*WORK TO BE COMPLETED*
Please revise the lines below, changing every "screenshot" to "image" and keeping everything else the same. Leave the pictures out of your answer.
* START ITEMS *
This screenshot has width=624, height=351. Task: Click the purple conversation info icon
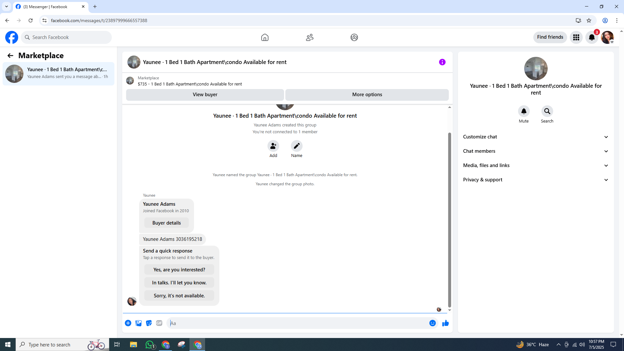tap(442, 62)
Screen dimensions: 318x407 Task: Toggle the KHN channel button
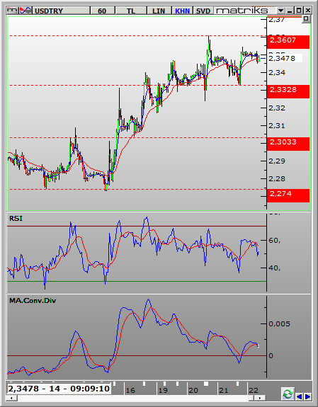[x=182, y=11]
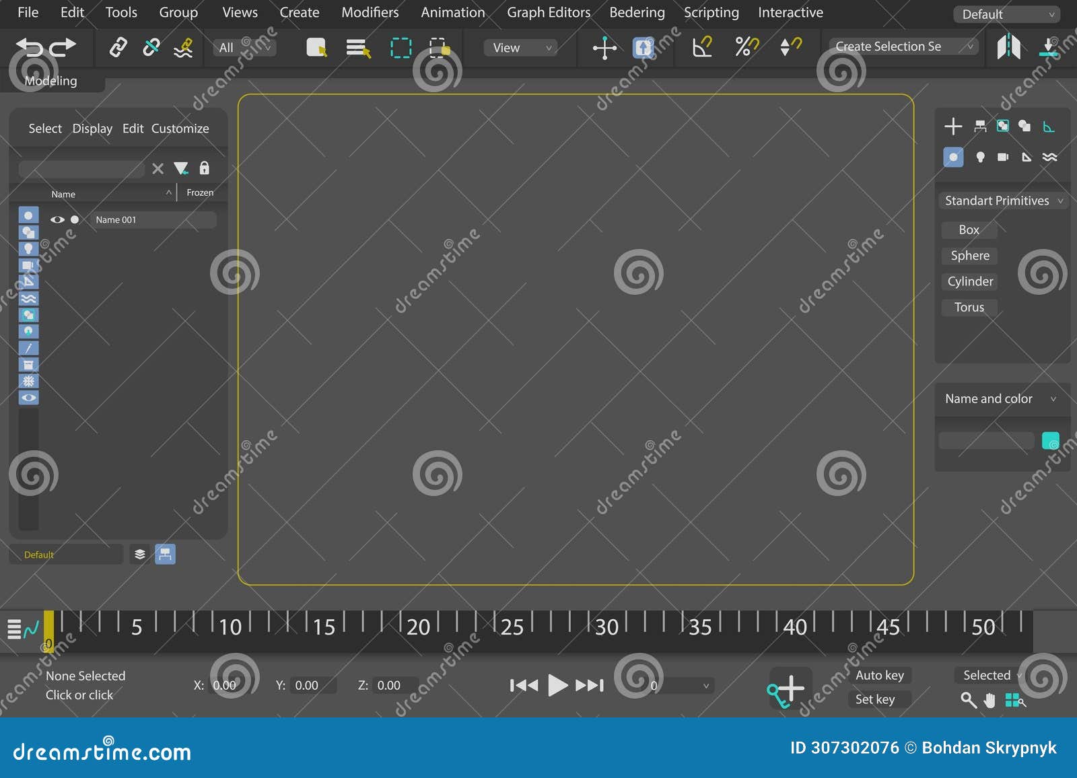
Task: Select the Lights category icon in the outliner
Action: (28, 248)
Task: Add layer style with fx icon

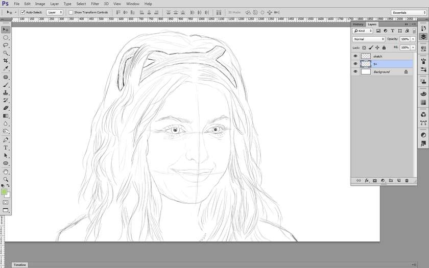Action: point(367,181)
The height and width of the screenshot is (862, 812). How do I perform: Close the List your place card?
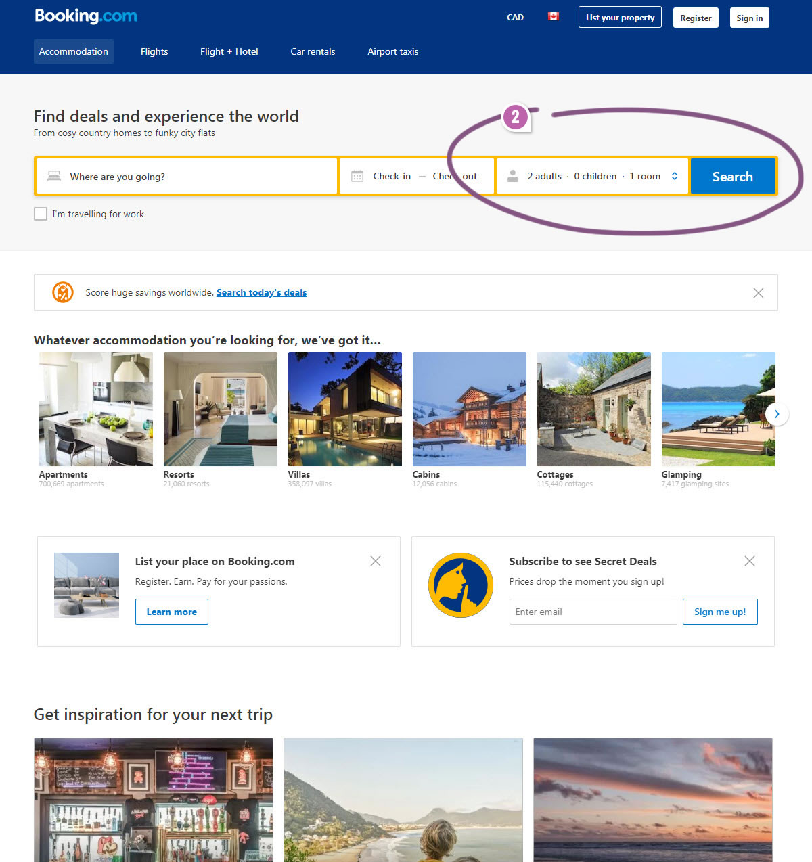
* END ITEMS *
*WRITTEN ANSWER*
This image has width=624, height=351. Task: Click the purple conversation info icon
tap(442, 62)
Screen dimensions: 318x407 Task: Toggle the KHN channel button
[x=182, y=11]
Task: Select the Lights category icon in the outliner
Action: (28, 248)
Task: Add layer style with fx icon

Action: point(367,181)
The height and width of the image is (862, 812). How do I perform: Close the List your place card?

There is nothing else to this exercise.